The Center for Interdisciplinary Studies at the College of the Holy Cross has selected Jacob Medina ’16, an economics major from Avon, Conn., as the 2014 fall semester’s Maurizio Vannicelli Washington Semester Away Program award recipient. Medina will present a lecture titled “The Golden Door?: Unaccompanied Alien Children in America’s Immigration System” on Wednesday, April 8 at 4 p.m. in the Rehm Library on campus. The event is free and open to the public.
While a first-year student at Holy Cross, Medina worked as a tutor at Ascentria Care Alliance (formerly Lutheran Social Services of New England) for the Unaccompanied Refugee Minors Program in Worcester. He enjoyed getting to know the children at Ascentria so much that he decided to take his commitment a step further and apply to become a Community-Based Learning Intern with the Donelan Office of Community-Based Learning. As part of the internship he became the coordinator for the Ascentria site, where he expanded the College’s partnership with the site to offer services including mentoring, life skills, and music components.

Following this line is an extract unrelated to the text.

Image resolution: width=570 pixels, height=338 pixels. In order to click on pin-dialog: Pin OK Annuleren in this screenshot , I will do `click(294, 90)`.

His work in Worcester compelled him to apply to the Washington Semester Program and pursue an internship with Kids In Need of Defense (KIND). In D.C., he was able to learn about immigration law, meet with experts in the field, and attend various events as well as hearings and panels on the subject of immigration. During his internship Medina was tasked to interview children and to see what legal services they qualified for and to contact families and update them on the status of their court cases. While the interviews with the children proved to be emotionally difficult they were part of a greater learning experience for Medina.

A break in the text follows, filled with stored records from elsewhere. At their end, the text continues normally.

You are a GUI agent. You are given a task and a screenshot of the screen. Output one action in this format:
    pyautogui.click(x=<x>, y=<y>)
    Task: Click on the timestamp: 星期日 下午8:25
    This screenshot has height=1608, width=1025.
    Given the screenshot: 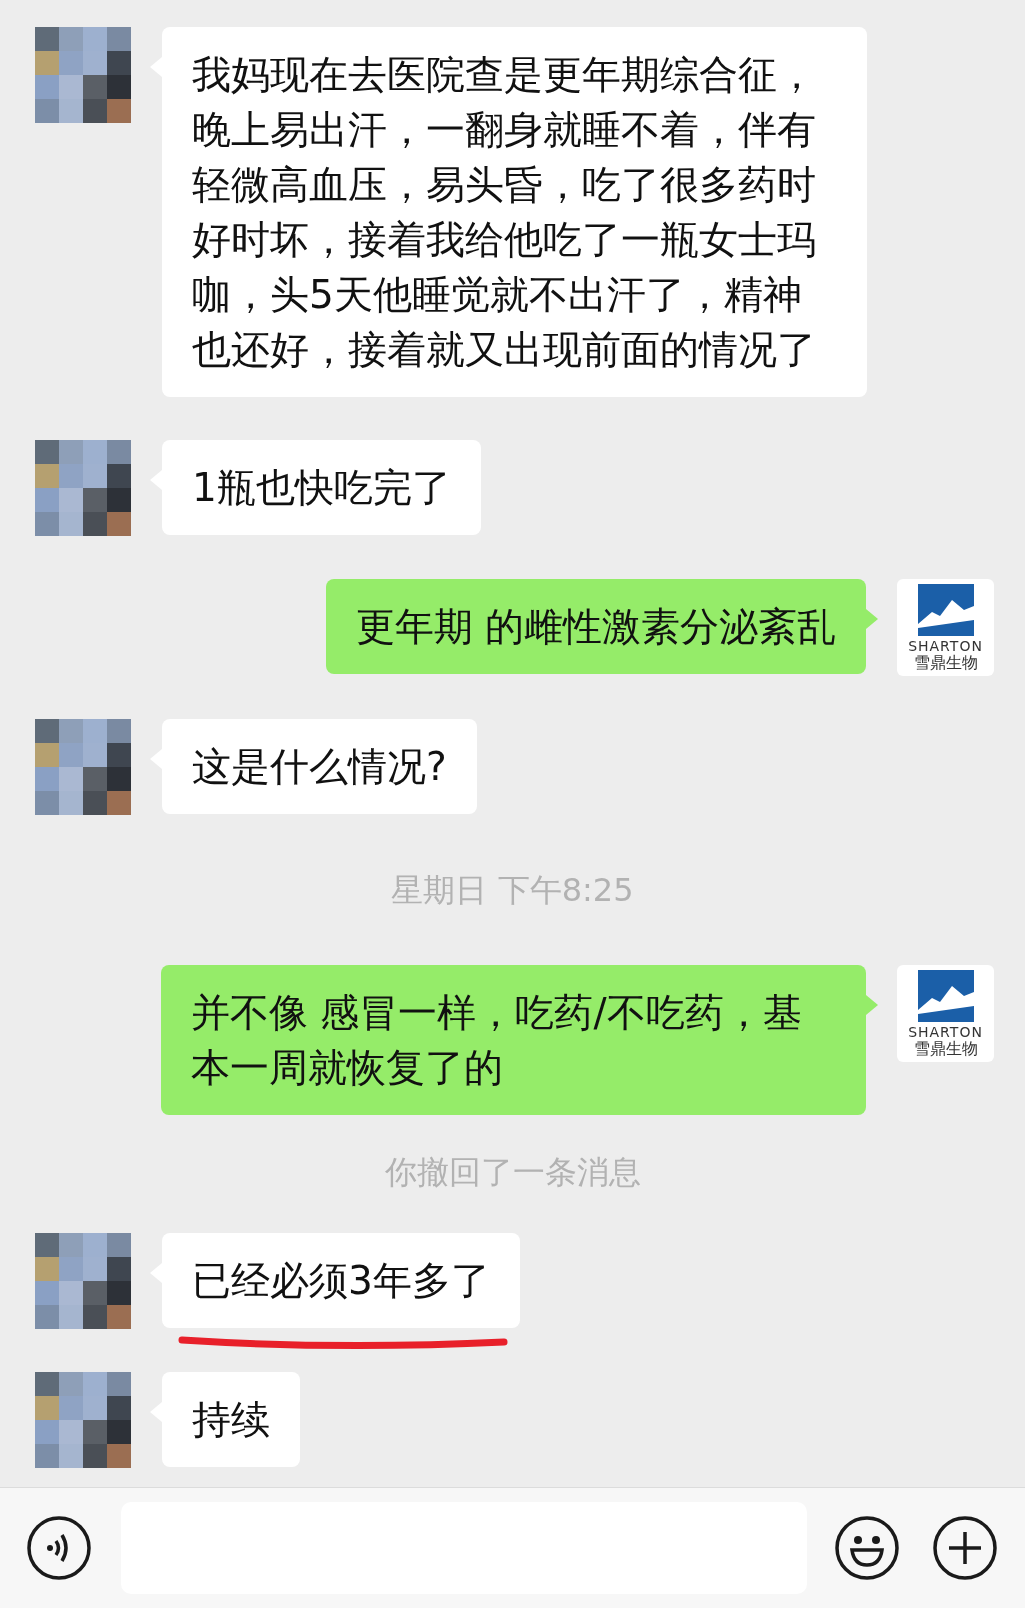 What is the action you would take?
    pyautogui.click(x=512, y=890)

“My experiences in Washington D.C. were incredibly formative and I learned so many life lessons from speaking with unaccompanied children and their caretakers,” says Medina.
Gary DeAngelis, associate director for special programs and director of the Washington Semester Program at the College, says “the Washington Program is not just an opportunity to examine, first hand, the public policy process in Washington but, for most, it is a life transforming experience enabling students to discover the value of a liberal arts education in a high powered professional environment and how to affect change.”
Future plans for Medina include working as an investment banking summer analyst in New York City, an internship he received through the Career Planning Center at Holy Cross. He is also in the process of co-founding a nonprofit called the Student Empowerment Program (StEP). The mission of the program is to ensure that every student has access to educational tools and resources. The organization provides students in after-school programs access to tablets so that can learn by playing interactive educational games instead of traditional workbook activities. After receiving a Marshall Memorial Fund Grant from the Donelan Office and receiving funding from Student Programs for Urban Development (SPUD) the tablet program was launched in after-school programs across the Worcester area. Medina says StEP is trying to secure additional funding with other campus organizations so that when a Holy Cross tutor is sent out on an appointment they have a tablet available to work on with their student.
The Vannicelli Prize is awarded each semester in honor of the late Holy Cross political science professor and Washington Semester director, Maurizio Vannicelli, for the best research paper produced in the Washington Semester program. The recipient of the award is given the opportunity to present a public lecture at the College on his or her thesis. In addition, the recipient receives a bound copy of the thesis and is presented the book award during commencement exercises.